About this task
Each entry in the listing below should be returned precisely as it is.
-- Opening Marker --
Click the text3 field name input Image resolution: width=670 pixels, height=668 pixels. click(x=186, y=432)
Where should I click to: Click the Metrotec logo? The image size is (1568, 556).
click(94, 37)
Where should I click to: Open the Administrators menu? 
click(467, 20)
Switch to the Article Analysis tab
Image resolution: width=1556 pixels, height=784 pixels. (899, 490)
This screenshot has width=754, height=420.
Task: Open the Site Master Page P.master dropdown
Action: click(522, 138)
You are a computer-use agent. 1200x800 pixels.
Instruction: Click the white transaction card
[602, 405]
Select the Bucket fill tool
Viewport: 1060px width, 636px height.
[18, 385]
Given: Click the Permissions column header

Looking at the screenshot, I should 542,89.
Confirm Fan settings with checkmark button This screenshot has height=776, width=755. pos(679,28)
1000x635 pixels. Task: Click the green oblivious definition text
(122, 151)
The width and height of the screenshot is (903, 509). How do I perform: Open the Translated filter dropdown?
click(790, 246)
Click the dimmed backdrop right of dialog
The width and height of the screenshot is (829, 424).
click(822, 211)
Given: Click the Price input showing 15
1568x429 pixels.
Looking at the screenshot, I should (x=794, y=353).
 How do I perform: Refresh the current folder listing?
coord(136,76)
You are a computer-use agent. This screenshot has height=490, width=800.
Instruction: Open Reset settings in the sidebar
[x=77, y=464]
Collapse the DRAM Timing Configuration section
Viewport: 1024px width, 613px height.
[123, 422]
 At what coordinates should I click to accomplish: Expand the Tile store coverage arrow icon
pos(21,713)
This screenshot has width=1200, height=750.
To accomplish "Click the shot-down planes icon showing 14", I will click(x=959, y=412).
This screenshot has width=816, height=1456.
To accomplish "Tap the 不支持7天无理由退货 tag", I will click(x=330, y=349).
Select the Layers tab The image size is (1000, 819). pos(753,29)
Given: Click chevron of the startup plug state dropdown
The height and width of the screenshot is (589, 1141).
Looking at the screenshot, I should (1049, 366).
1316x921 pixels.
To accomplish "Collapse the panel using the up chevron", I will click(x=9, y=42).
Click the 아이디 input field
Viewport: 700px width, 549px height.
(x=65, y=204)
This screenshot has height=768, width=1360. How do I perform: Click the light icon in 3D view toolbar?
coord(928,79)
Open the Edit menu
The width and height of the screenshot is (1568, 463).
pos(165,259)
-- Closing Marker --
Result of this task
Click the text3 field name input Image resolution: width=670 pixels, height=668 pixels. click(x=186, y=432)
Where should I click to: Click the Metrotec logo? The image size is (1568, 556).
click(94, 37)
Where should I click to: Open the Administrators menu? 
click(467, 20)
Switch to the Article Analysis tab
Image resolution: width=1556 pixels, height=784 pixels. (899, 490)
This screenshot has width=754, height=420.
Task: Open the Site Master Page P.master dropdown
Action: click(522, 138)
You are a computer-use agent. 1200x800 pixels.
Instruction: Click the white transaction card
[602, 405]
Select the Bucket fill tool
Viewport: 1060px width, 636px height.
[18, 385]
Given: Click the Permissions column header

Looking at the screenshot, I should 542,89.
Confirm Fan settings with checkmark button This screenshot has height=776, width=755. pos(679,28)
1000x635 pixels. Task: Click the green oblivious definition text
(122, 151)
The width and height of the screenshot is (903, 509). How do I perform: Open the Translated filter dropdown?
click(790, 246)
Click the dimmed backdrop right of dialog
The width and height of the screenshot is (829, 424).
click(822, 211)
Given: Click the Price input showing 15
1568x429 pixels.
Looking at the screenshot, I should (x=794, y=353).
 How do I perform: Refresh the current folder listing?
coord(136,76)
You are a computer-use agent. This screenshot has height=490, width=800.
Instruction: Open Reset settings in the sidebar
[x=77, y=464]
Collapse the DRAM Timing Configuration section
Viewport: 1024px width, 613px height.
[123, 422]
 At what coordinates should I click to accomplish: Expand the Tile store coverage arrow icon
pos(21,713)
This screenshot has width=1200, height=750.
To accomplish "Click the shot-down planes icon showing 14", I will click(x=959, y=412).
This screenshot has width=816, height=1456.
To accomplish "Tap the 不支持7天无理由退货 tag", I will click(x=330, y=349).
Select the Layers tab The image size is (1000, 819). pos(753,29)
Given: Click chevron of the startup plug state dropdown
The height and width of the screenshot is (589, 1141).
Looking at the screenshot, I should (1049, 366).
1316x921 pixels.
To accomplish "Collapse the panel using the up chevron", I will click(x=9, y=42).
Click the 아이디 input field
Viewport: 700px width, 549px height.
(x=65, y=204)
This screenshot has height=768, width=1360. How do I perform: Click the light icon in 3D view toolbar?
coord(928,79)
Open the Edit menu
The width and height of the screenshot is (1568, 463).
pos(165,259)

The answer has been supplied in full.